A new collaboration between the Israeli Agricultural Research Organization (ARO) and NRS Poultry Sustainability & Transformation will soon spare billions of male chicks from being destroyed every year.
The global egg industry sees billions of unwanted male chicks hatched each year from the eggs of laying hens, which are immediately destroyed.
The new collaboration will provide genetic editing to prevent male poultry eggs from developing.
"I decided that we were going to try to find a solution to this problem,” said Dr. Yuval Cinnamon, an embryologist at ARO's Volcani Center and the head of the lab that came up with the idea.
“After thinking about how the problem could be solved, it was clear to me that the sex determination in poultry is genetic, and that is where the solution lies," Cinnamon said.
The solution that Cinnamon's team have been working on for the last four years involves a genetic change to that will see future generations of hens only laying eggs that hatch females.
The solution also eliminates the need to sort and destroy male chicks, one of the most challenging animal welfare problems in the market today.
The project was developed with the aid of Impact NRS, a U.S. company that seeks to improve nutrition security and animal welfare in agriculture, and its subsidiary NRS Poultry Sustainability & Transformation, which operates in Israel.
"It's a very complex process, with a global impact. NRS are the partners that create the whole shell that takes [our] technological development, and advances it in the commercialization process," said Cinnamon, who predicts method will be used in the market within 2-3 years.
Aside from solving the moral issue of animal welfare, the new method will also lead to annual industry savings of some $7 billion. It is also expected to decrease energy consumption in the incubation process by 50% and remove the need to dispose of millions of tons of dead chicks.

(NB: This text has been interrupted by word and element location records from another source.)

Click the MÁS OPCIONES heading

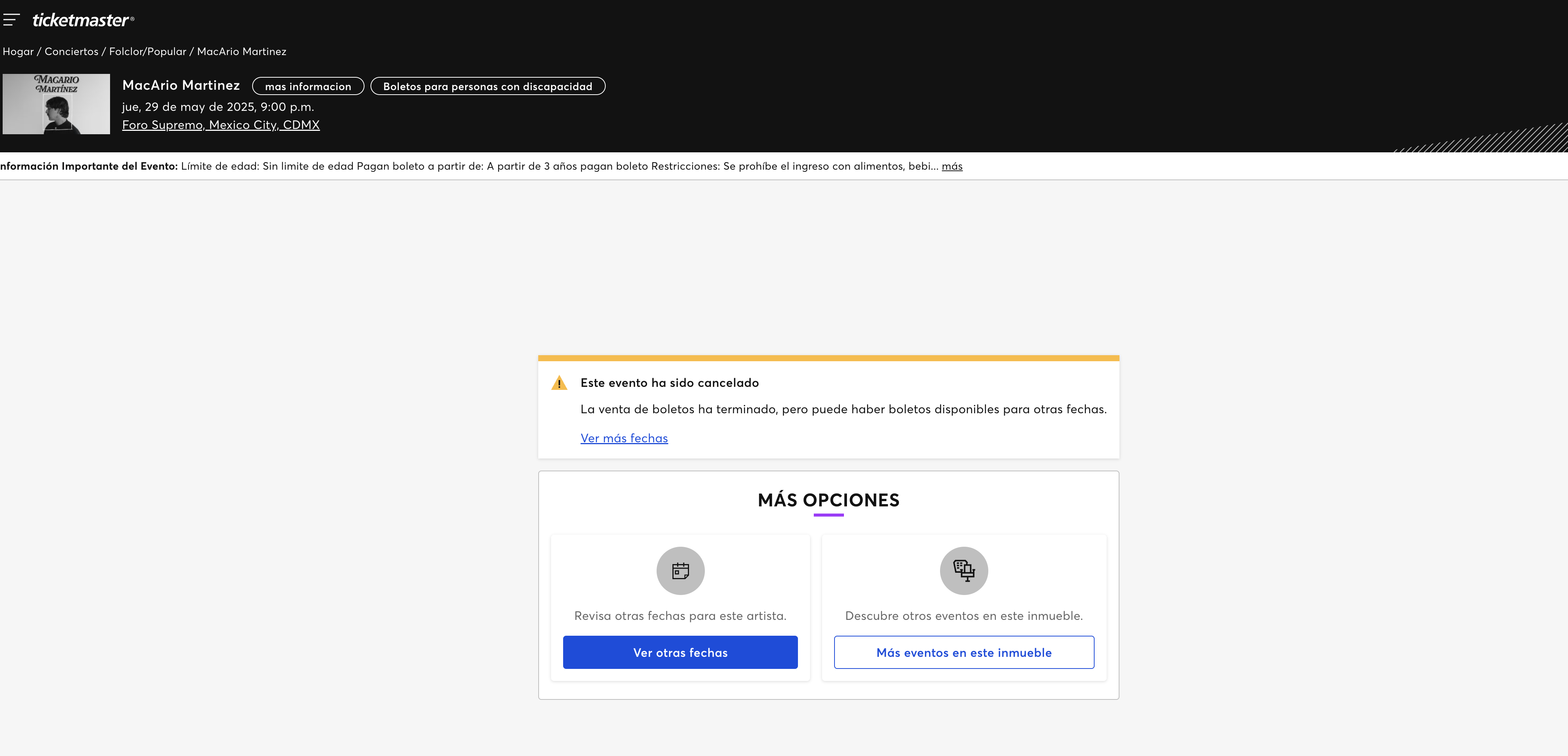(828, 500)
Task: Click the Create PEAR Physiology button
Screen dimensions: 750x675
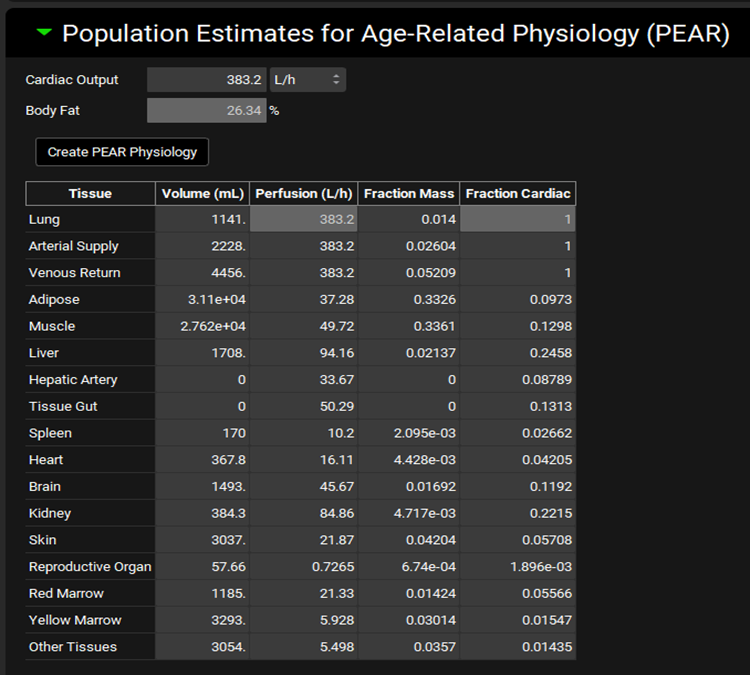Action: [122, 152]
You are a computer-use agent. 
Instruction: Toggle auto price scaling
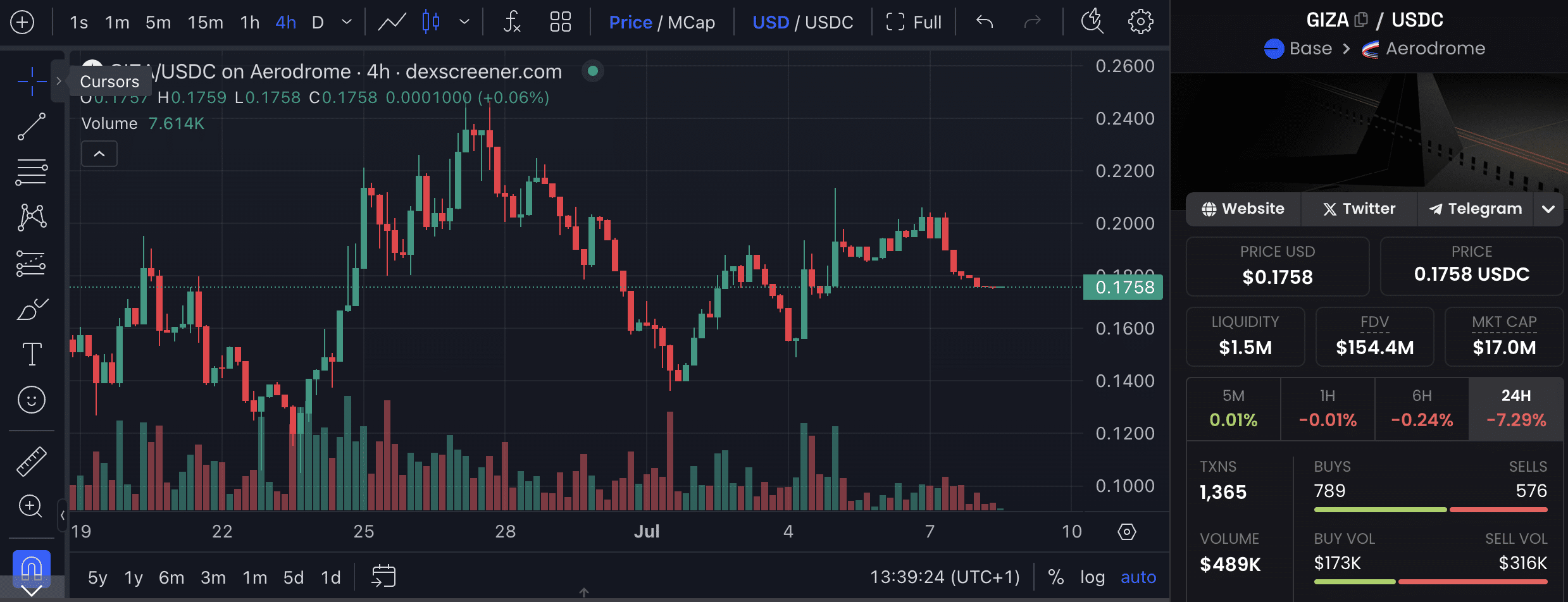point(1138,577)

"Our vision is to bring humanity and sustainability to the world leading protein, said Eli Mor, CEO of NRS Agro Innovation. "The world population consumes 3 trillion eggs a year, when it would reach 4.5 trillion by 2035.
"The worldwide implement of the technology in the industry will stop the culling of billions of male chicks as well as save about $7 billion, by cutting down costs of incubation and sexing and also utilizes the vacant incubated areas into additional space used to increase production capacity to the point of doubling it," he said.